Researchers at Dunn Human Nutrition Unit in Cambridge examined 400,000 men and women throughout Europe and found that many cases of cancer are a result of low-fiber diets. Some foods found to be particularly harmful were salami, bacon, ham and hot dogs— these foods reportedly increase the risk of bowel cancer by 50% if eaten in large quantities.
 
According to new research by the American Institute for Cancer Research, about two-thirds of our diets should be plant-based foods, like healthful whole grains, fruits, veggies and beans, and the remaining third should be lean animal proteins, like poultry, fish, meat and dairy products.
 
A study, published in the journal Nutrition and Cancer, compared two groups of people prone to precancerous colorectal polyps.

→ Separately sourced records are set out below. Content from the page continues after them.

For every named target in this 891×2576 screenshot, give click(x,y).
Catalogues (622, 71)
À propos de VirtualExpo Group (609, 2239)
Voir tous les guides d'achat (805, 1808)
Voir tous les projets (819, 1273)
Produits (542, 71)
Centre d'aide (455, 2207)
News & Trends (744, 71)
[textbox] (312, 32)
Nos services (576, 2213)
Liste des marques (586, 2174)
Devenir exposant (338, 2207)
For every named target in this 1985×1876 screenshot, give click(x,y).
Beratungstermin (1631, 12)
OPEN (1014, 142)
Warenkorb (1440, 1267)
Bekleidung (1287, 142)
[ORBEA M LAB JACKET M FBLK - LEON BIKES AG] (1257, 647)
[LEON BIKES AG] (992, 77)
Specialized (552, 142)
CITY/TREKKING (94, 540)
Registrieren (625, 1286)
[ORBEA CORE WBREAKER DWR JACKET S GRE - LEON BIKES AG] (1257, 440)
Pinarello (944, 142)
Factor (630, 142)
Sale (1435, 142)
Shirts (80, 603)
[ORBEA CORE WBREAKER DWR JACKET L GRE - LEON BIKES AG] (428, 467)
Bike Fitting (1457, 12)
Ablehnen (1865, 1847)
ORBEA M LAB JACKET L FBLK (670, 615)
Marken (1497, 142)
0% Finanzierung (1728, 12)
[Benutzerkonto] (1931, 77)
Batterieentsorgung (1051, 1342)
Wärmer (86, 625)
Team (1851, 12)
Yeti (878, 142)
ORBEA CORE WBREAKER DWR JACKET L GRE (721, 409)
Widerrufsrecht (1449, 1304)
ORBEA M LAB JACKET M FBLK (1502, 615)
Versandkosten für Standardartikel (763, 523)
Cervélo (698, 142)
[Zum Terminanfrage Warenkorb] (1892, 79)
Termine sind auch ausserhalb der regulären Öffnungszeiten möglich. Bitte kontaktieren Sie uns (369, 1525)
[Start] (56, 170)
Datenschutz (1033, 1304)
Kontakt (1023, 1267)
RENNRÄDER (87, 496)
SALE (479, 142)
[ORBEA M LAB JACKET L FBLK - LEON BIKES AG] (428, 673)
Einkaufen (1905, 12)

The study found that increasing calcium consumption from sources may reduce the risk of colon cancer by slowing the abnormal growth of cells that may eventually lead to colon cancer. The Journal of the American Medical Association reports two studies that looked at the effect of diet on memory in thousands of people found that antioxidants in food appear to shield the brain from Alzheimer’s disease. One study saw the effect from both Vitamin C and Vitamin E, while the other detected it in Vitamin E alone. In the June 19, 2002 issue of the Journal of the American Medical Association, Drs. Kathleen M. Fairfield and Robert H. Fletcher of Harvard Medical School recommended that everybody—regardless of age or health status—take a daily multi-vitamin. Fletcher and Fairfield reviewed studies published between 1966 and 2002 that investigated the links between vitamin intake and diseases such as cancer and coronary heart disease. Studies have shown that taking the B Vitamin folic acid early in pregnancy can help prevent certain birth defects, while others have suggested the vitamin might cut the risk of certain cancers and heart disease. Other vitamins, such as Vitamin E, have been found to reduce cancer risk when consumed at recommended levels, and Vitamin D plus calcium supplements have been shown to decrease the risks of bone loss and fracture in the elderly.